● **Task material**:
________________________

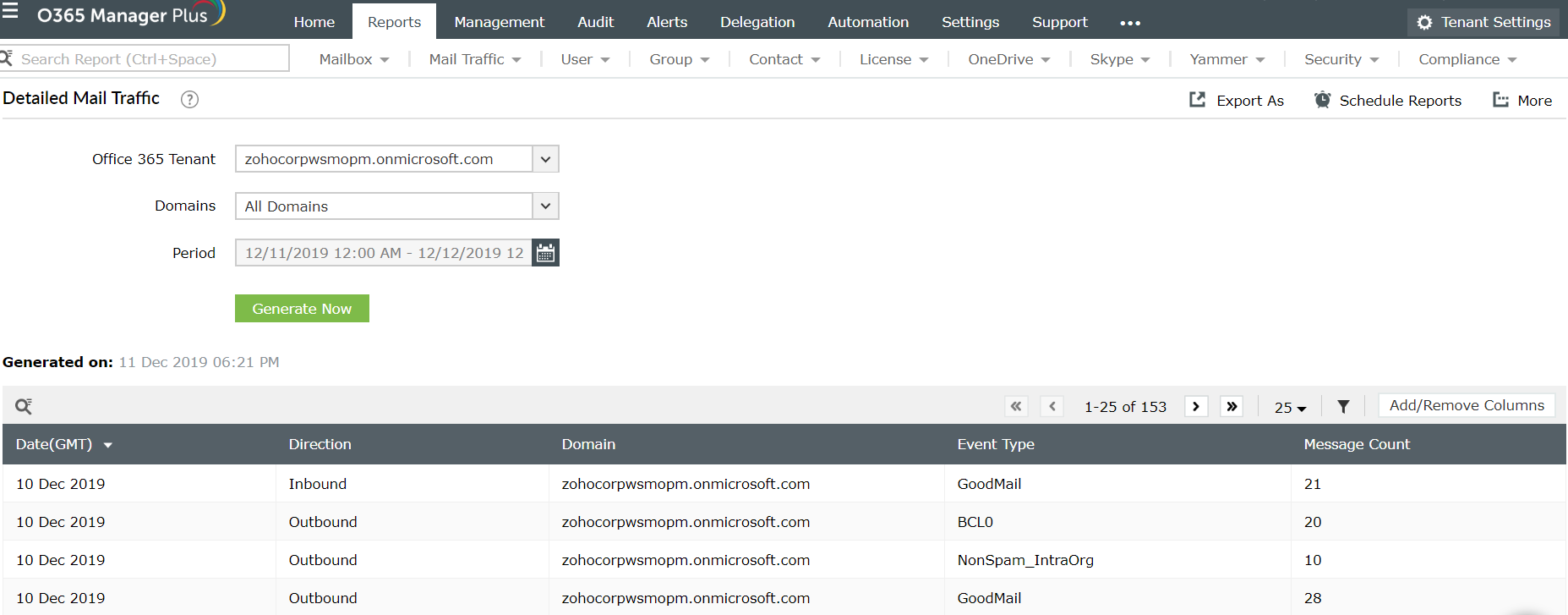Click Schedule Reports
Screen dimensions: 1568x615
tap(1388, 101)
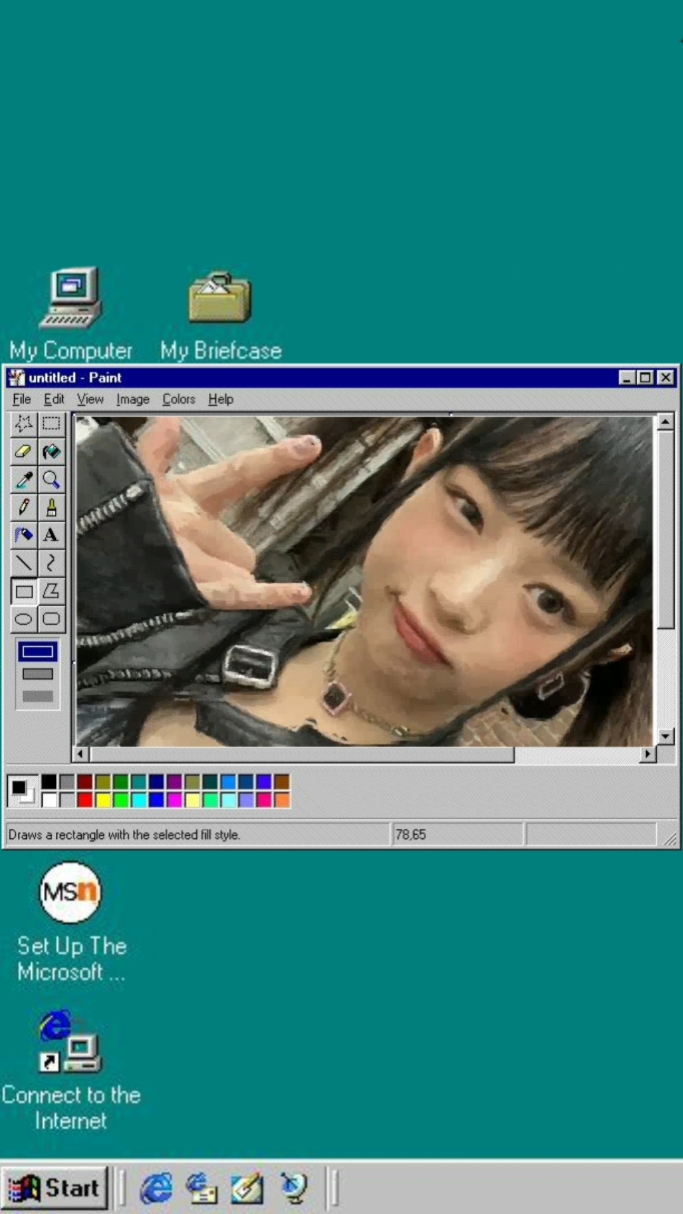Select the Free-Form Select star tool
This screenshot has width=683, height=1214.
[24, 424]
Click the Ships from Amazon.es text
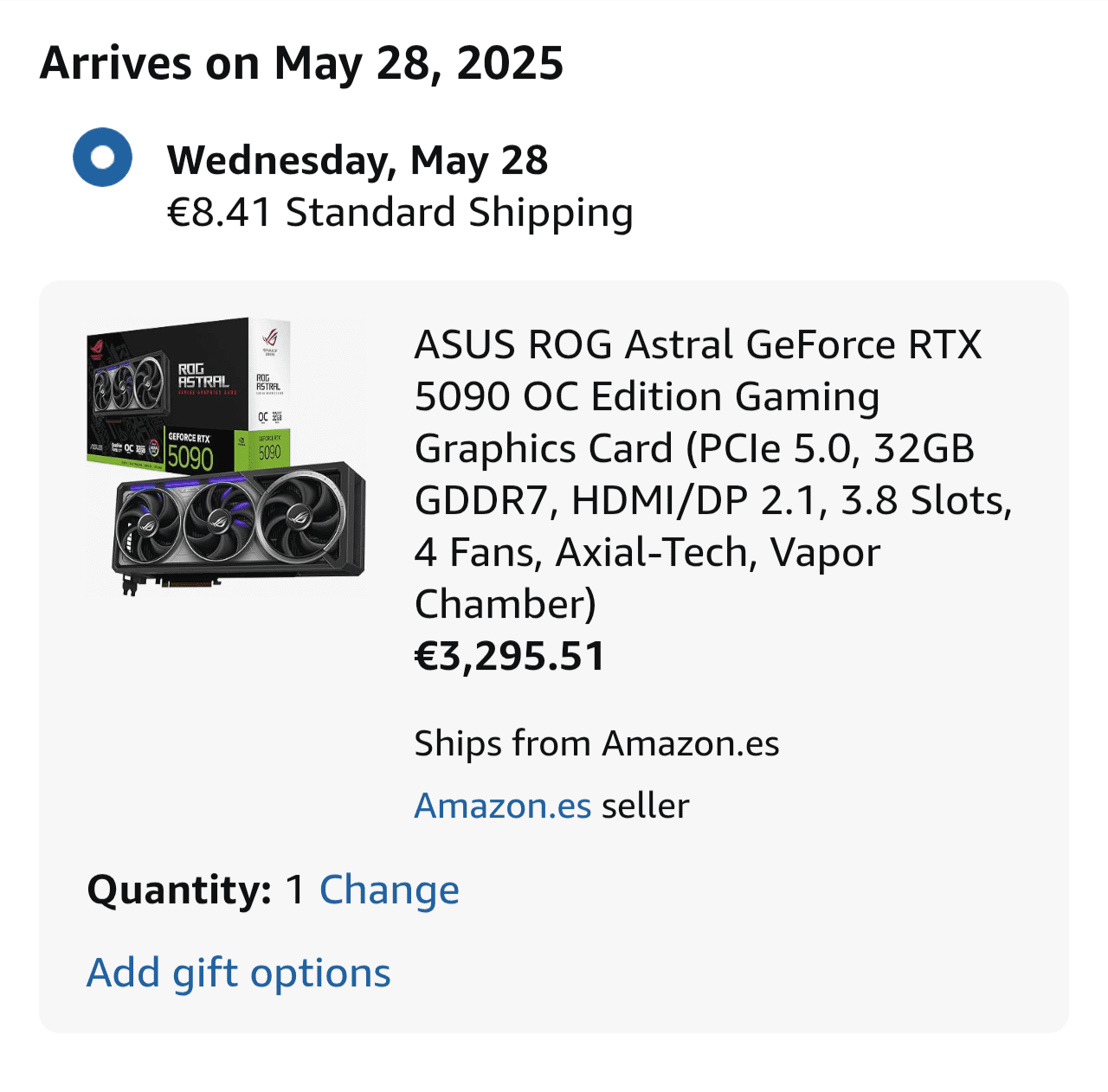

________________________

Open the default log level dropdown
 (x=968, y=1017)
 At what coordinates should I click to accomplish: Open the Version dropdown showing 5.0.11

________________________

● **Task goal**:
Rewrite the material as a numbered list. Begin at the line that contains "Open the default log level dropdown", stop after the line that contains "At what coordinates", and leave out any blank lines.

● **Answer below**:
1. Open the default log level dropdown
2.  (x=968, y=1017)
3.  At what coordinates should I click to accomplish: Open the Version dropdown showing 5.0.11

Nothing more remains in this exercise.